DATA SECTION:
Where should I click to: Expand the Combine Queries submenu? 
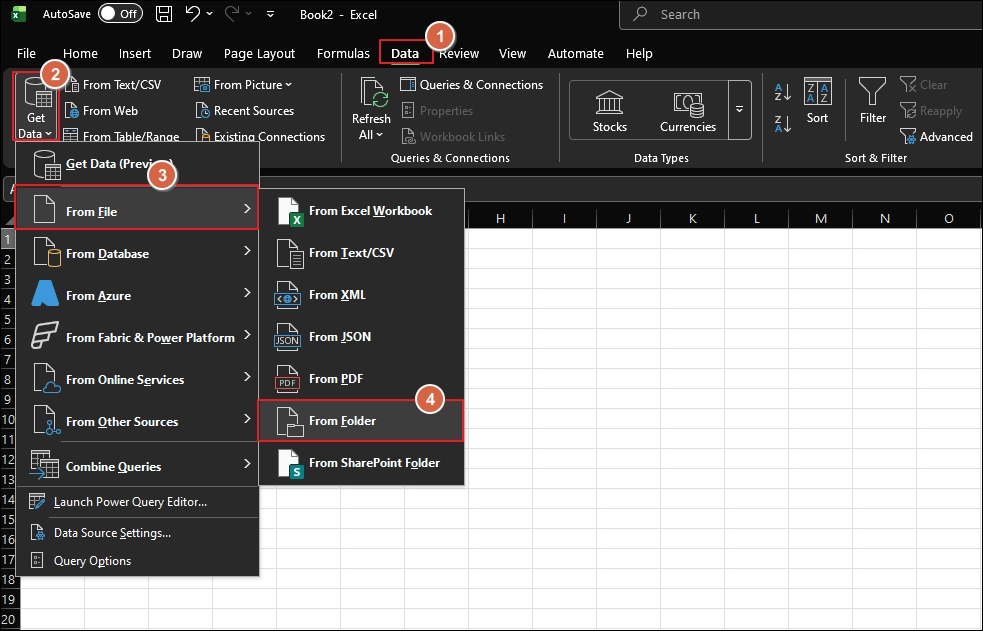[137, 466]
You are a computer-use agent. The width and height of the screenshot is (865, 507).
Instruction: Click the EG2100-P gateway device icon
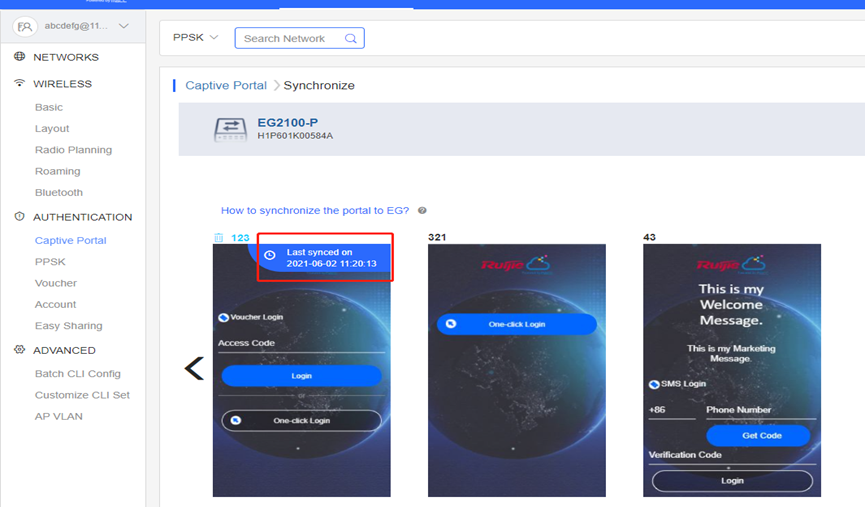(231, 129)
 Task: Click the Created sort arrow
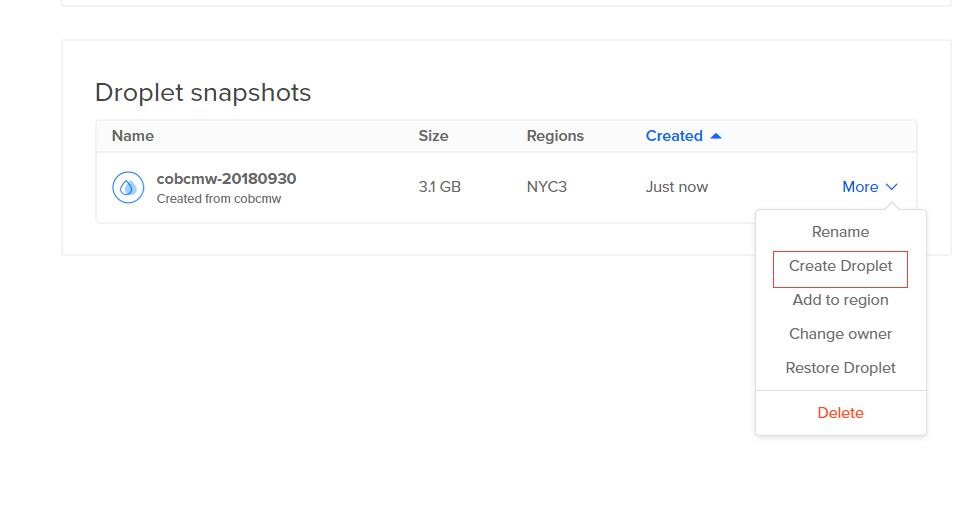pyautogui.click(x=716, y=136)
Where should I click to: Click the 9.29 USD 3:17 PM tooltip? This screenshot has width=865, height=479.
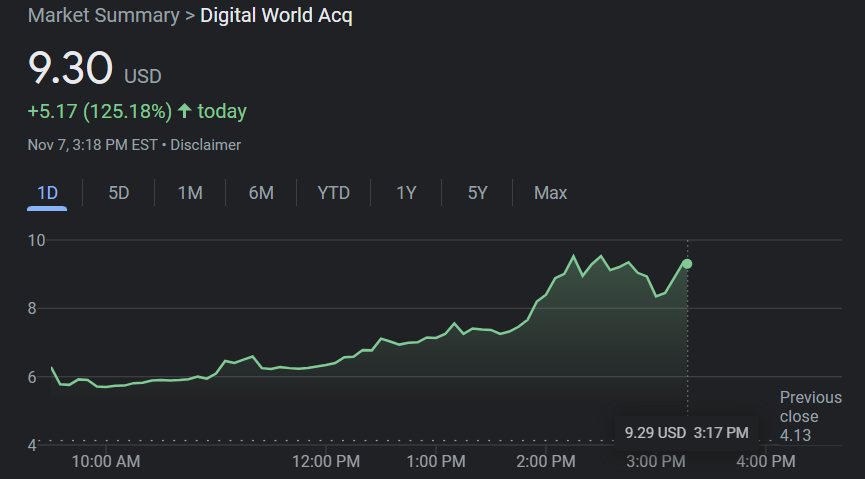pos(686,432)
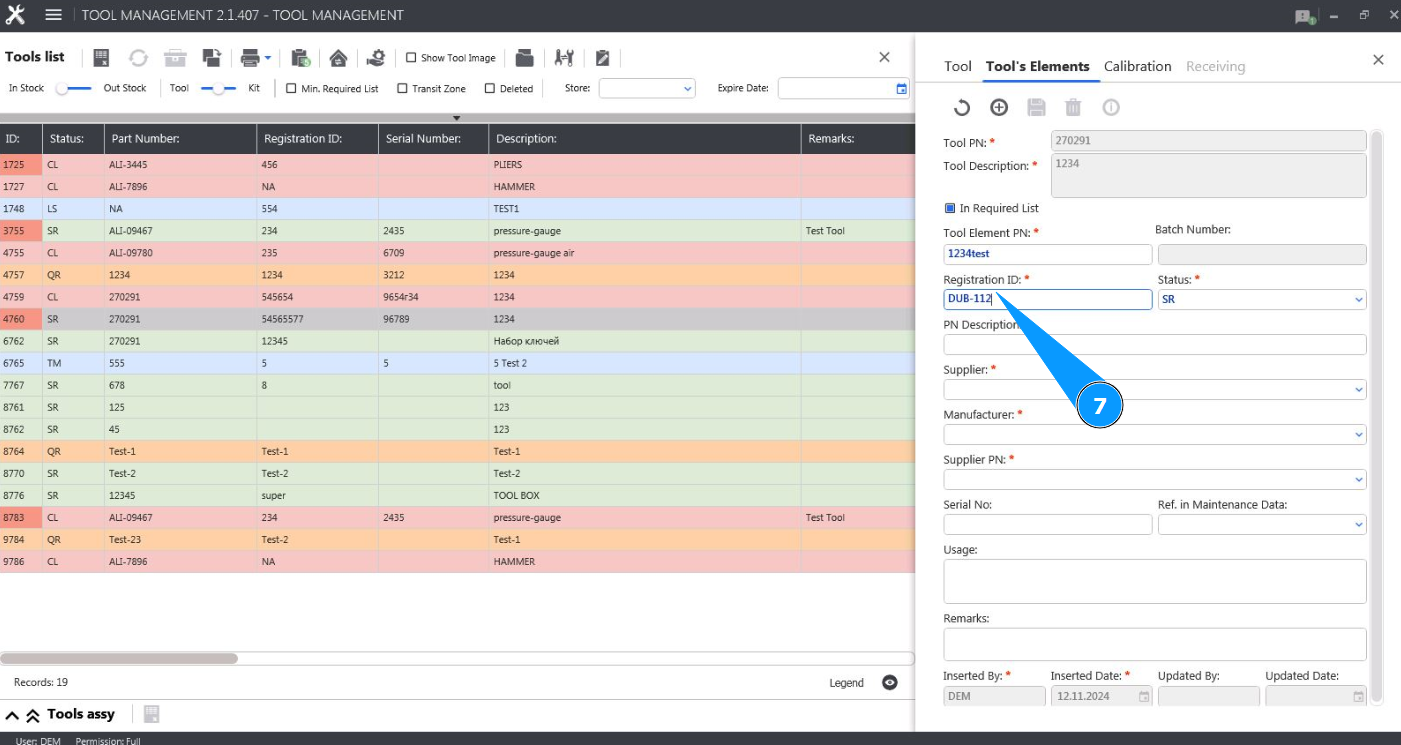Click the Legend eye icon

[890, 683]
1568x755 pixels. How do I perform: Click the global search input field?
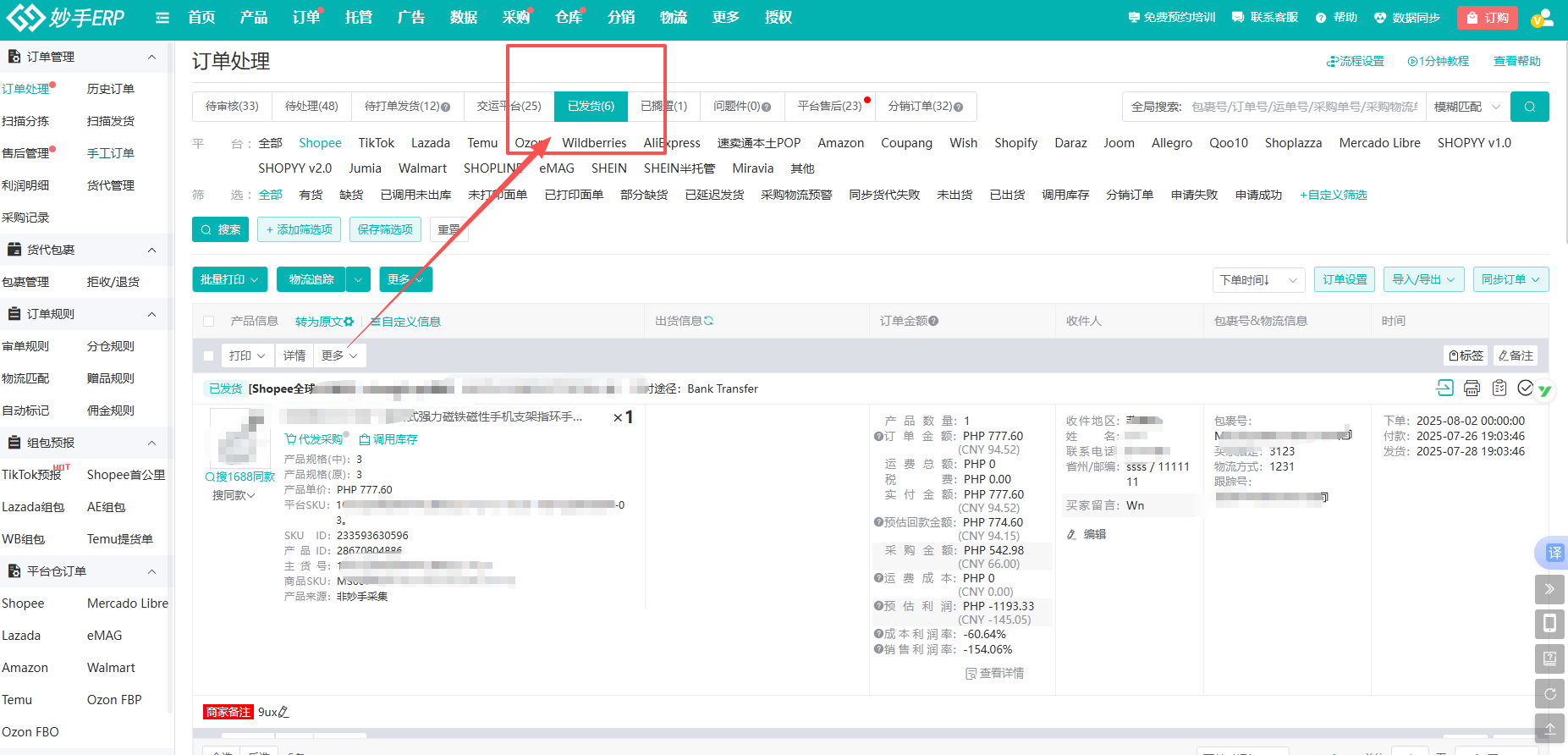click(x=1303, y=107)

WHAT IS REQUIRED: Above are the entries; write them out again exactly, omitting the pictures.

TASK RESPONSE:
Where should I click to: Expand the Combine Queries submenu? 
[137, 466]
You are a computer-use agent. The width and height of the screenshot is (865, 507).
Instruction: Click the EG2100-P gateway device icon
(231, 129)
 Task: Click the Created sort arrow
pyautogui.click(x=716, y=136)
Where should I click to: Click the 9.29 USD 3:17 PM tooltip? This screenshot has width=865, height=479.
pos(686,432)
Click the Legend eye icon

[890, 683]
1568x755 pixels. How do I perform: Click the global search input field?
click(x=1303, y=107)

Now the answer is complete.